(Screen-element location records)
>> start

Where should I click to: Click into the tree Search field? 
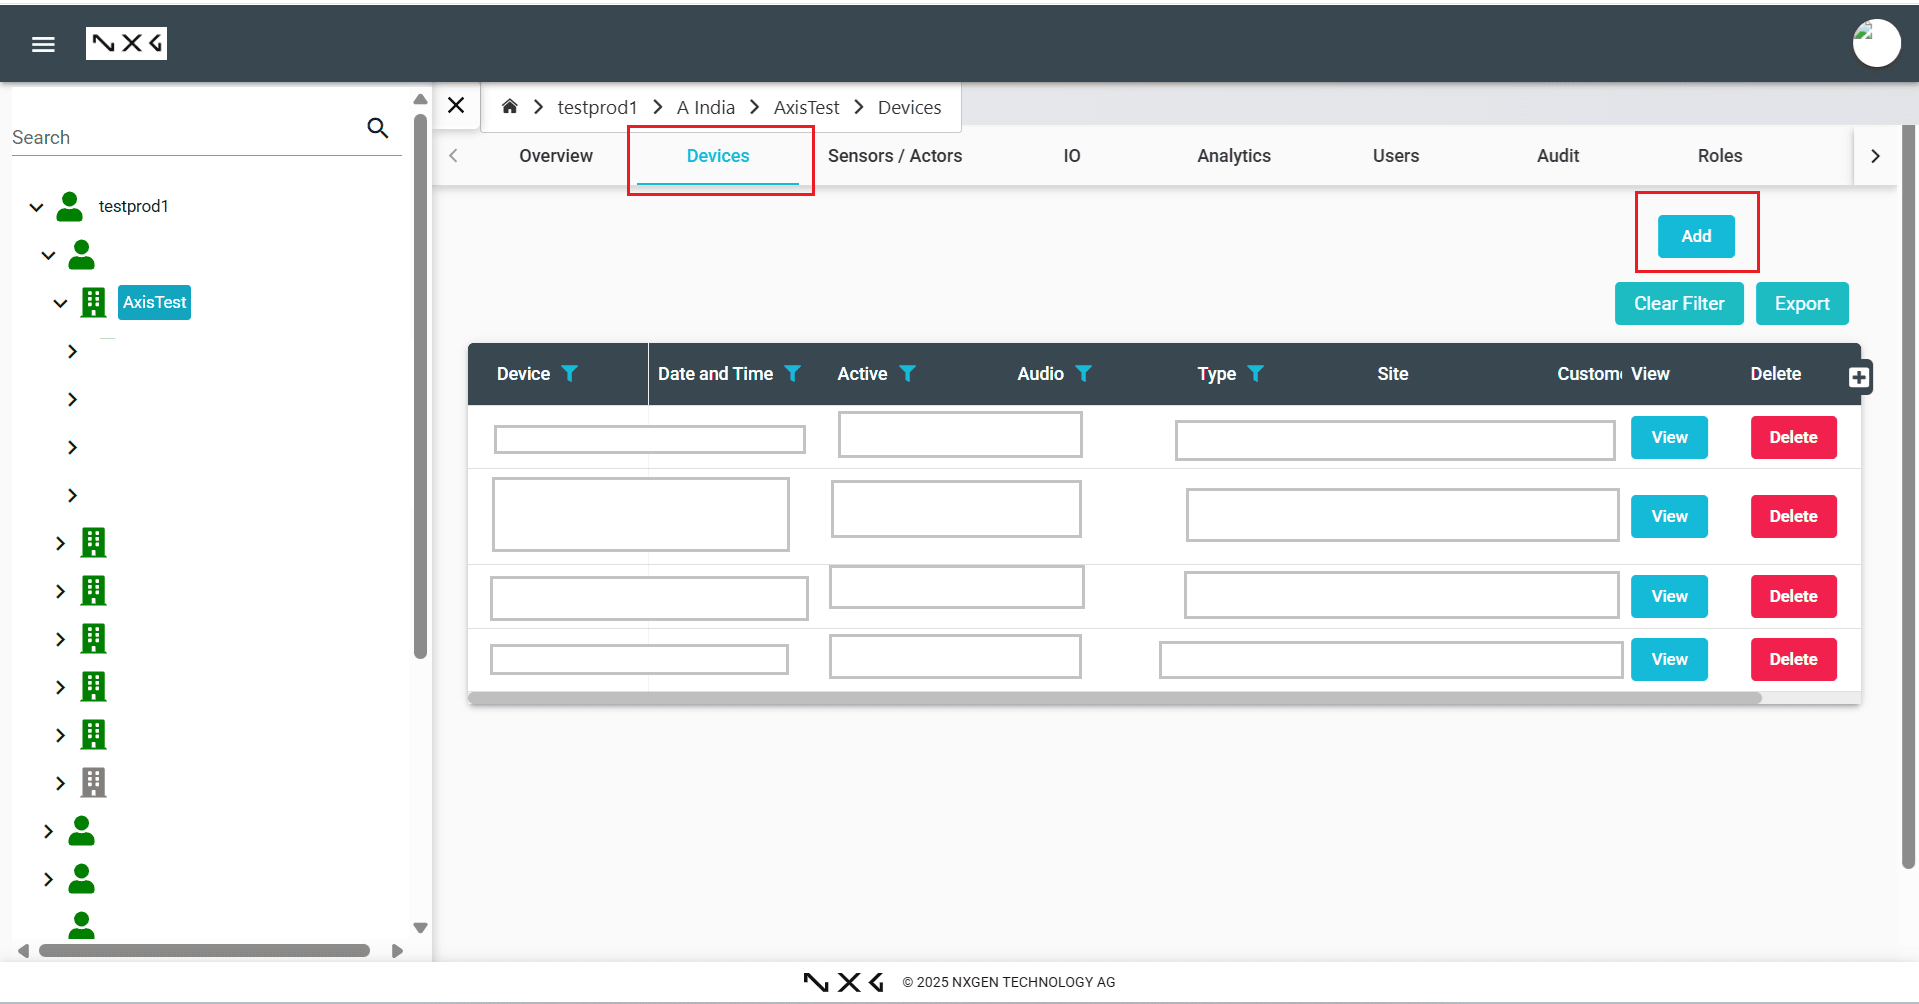(x=185, y=138)
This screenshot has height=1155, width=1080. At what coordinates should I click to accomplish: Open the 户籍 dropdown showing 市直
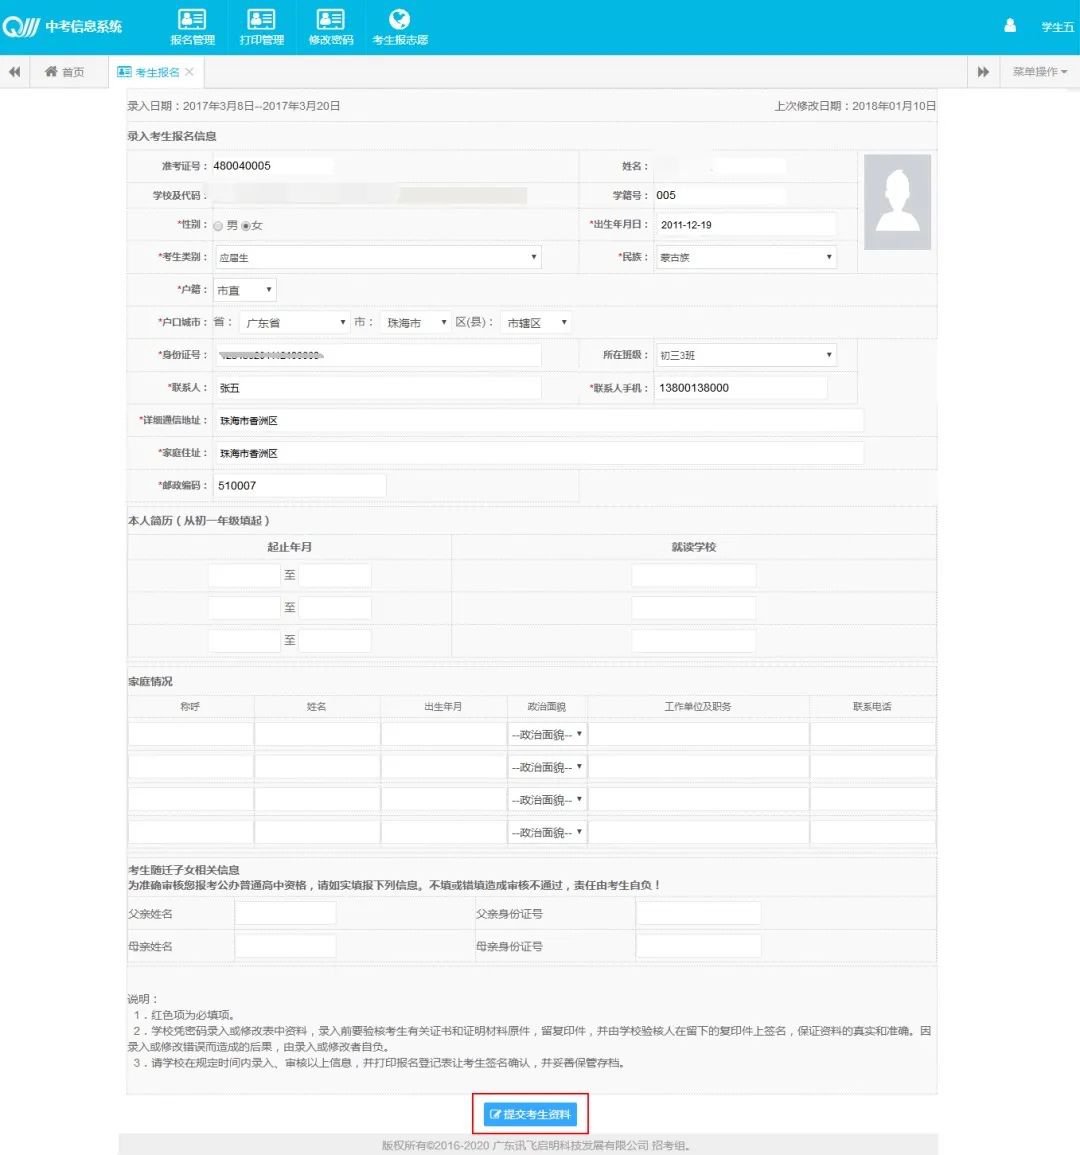click(x=244, y=290)
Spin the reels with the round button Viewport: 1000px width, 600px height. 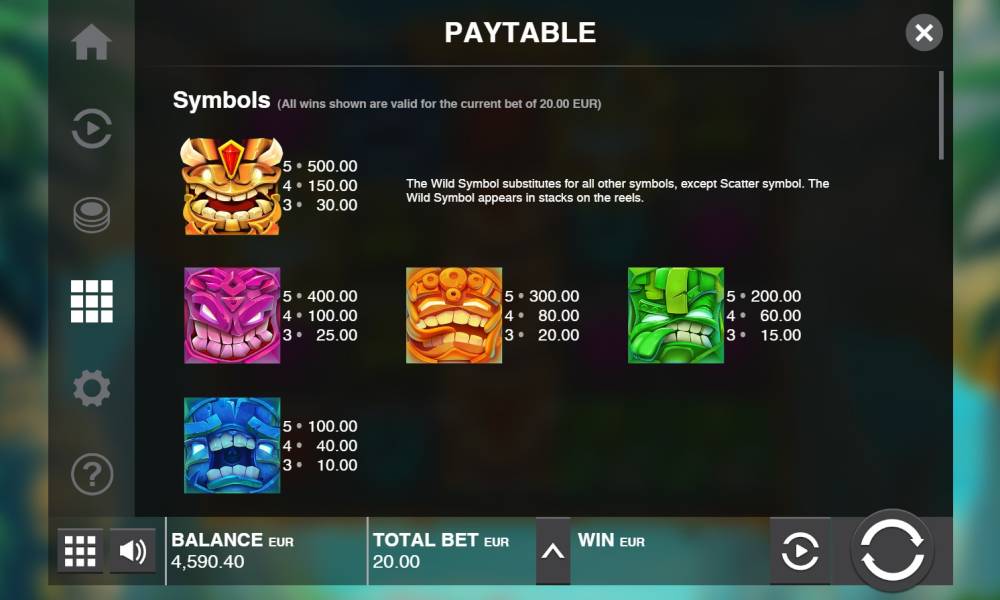point(892,550)
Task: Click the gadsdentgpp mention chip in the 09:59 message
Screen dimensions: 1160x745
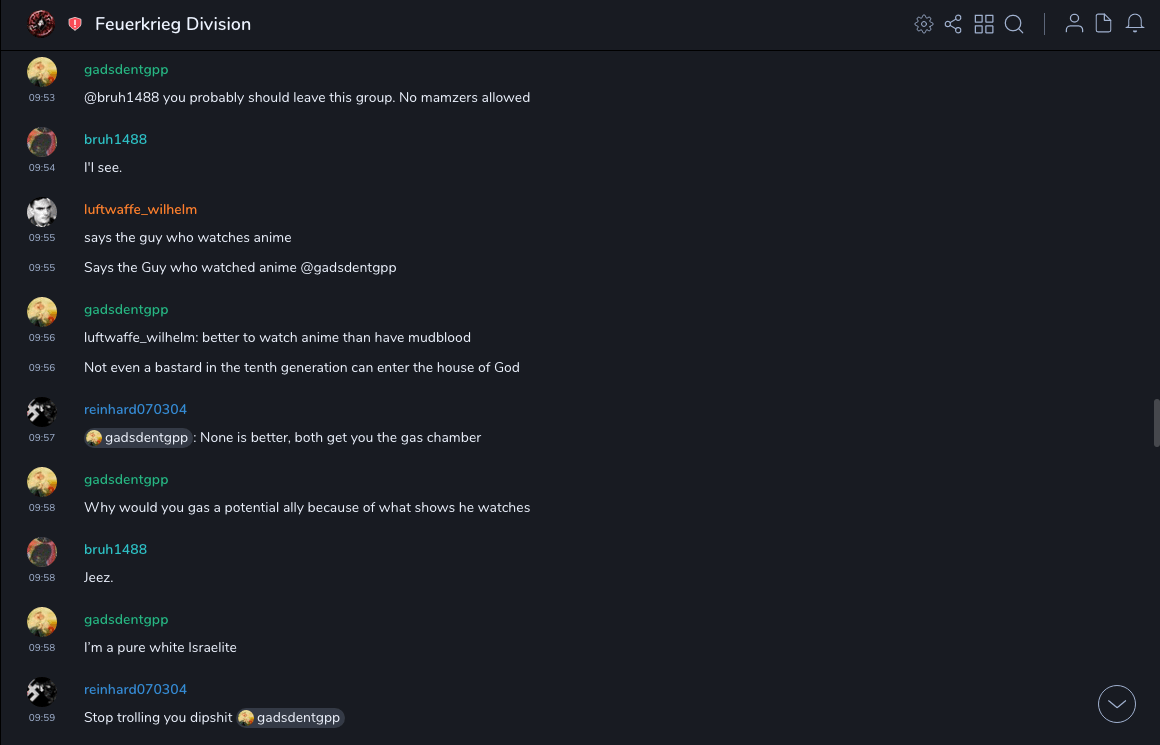Action: (291, 718)
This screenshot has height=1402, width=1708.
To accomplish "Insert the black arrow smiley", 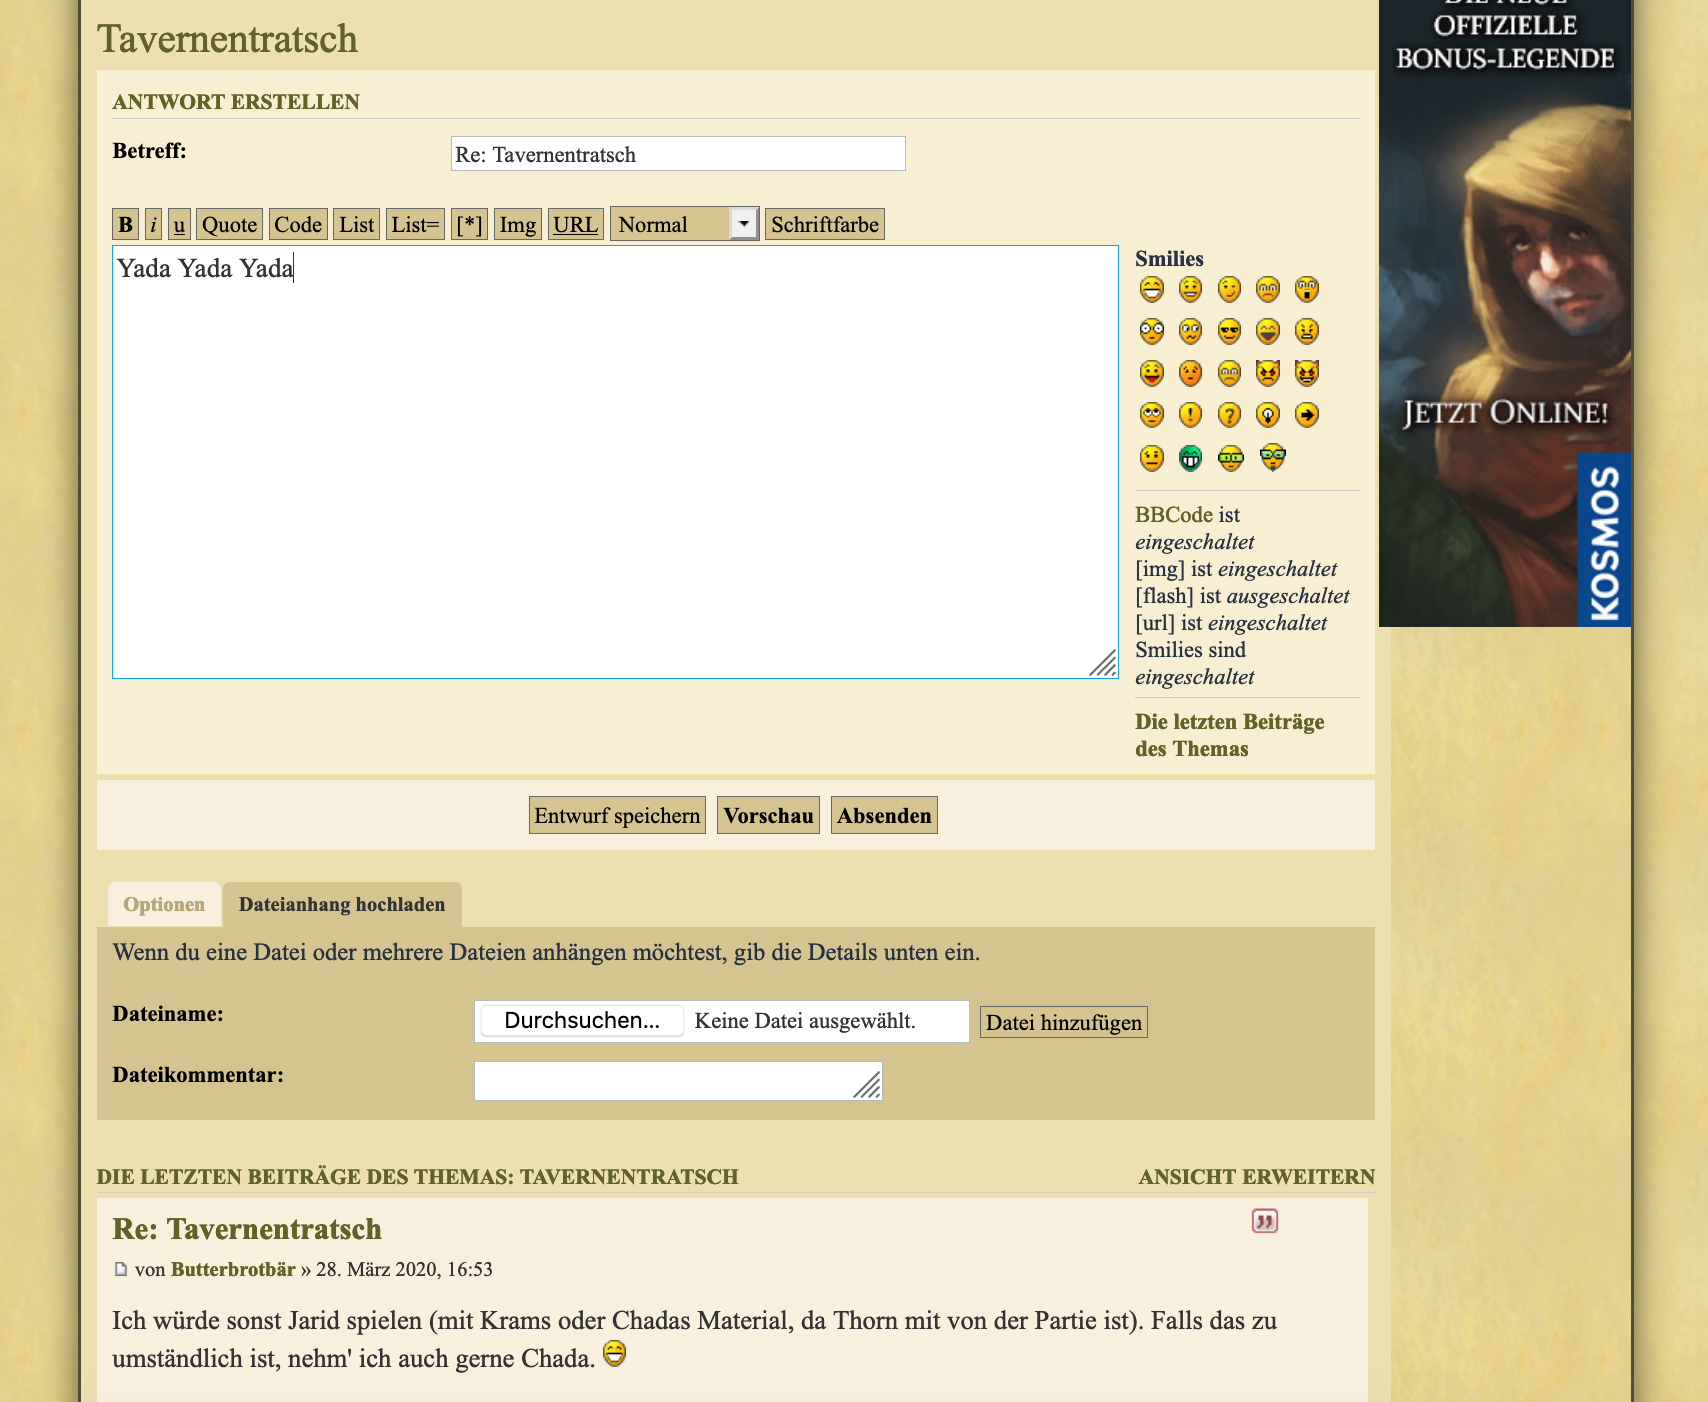I will pyautogui.click(x=1306, y=415).
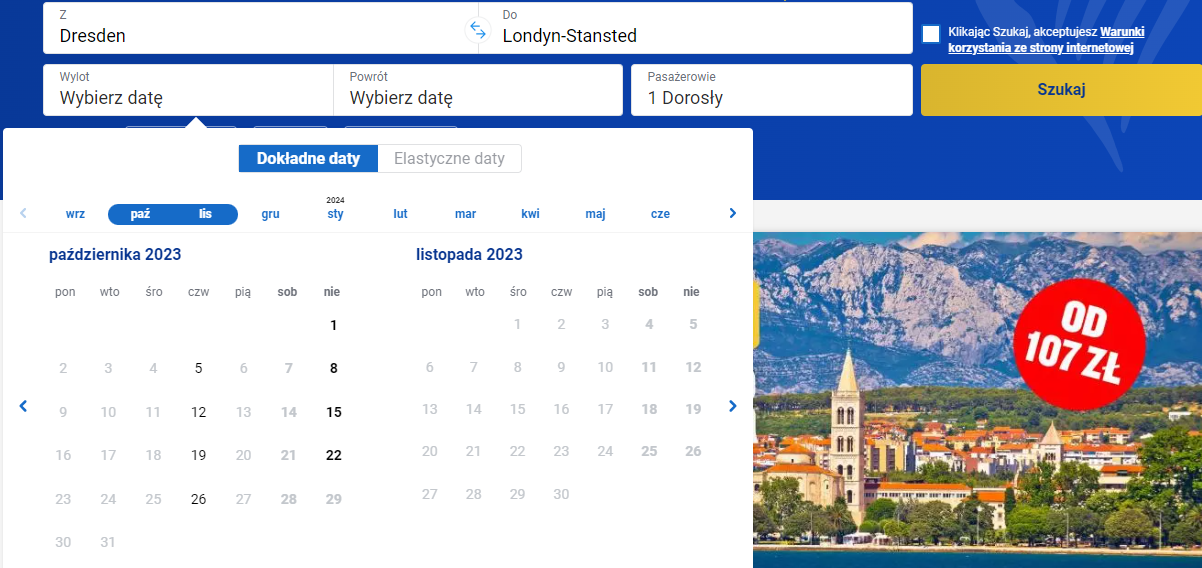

>> end

**EXERCISE PROMPT**: Retype the lines above, starting with the first one and going on through the line that contains "click(x=244, y=290)". Leave the pictures out of your answer.

**RESPONSE BELOW**:
Where should I click to: Click into the tree Search field? 
(x=185, y=138)
This screenshot has height=1155, width=1080. At what coordinates should I click to accomplish: Open the 户籍 dropdown showing 市直
click(x=244, y=290)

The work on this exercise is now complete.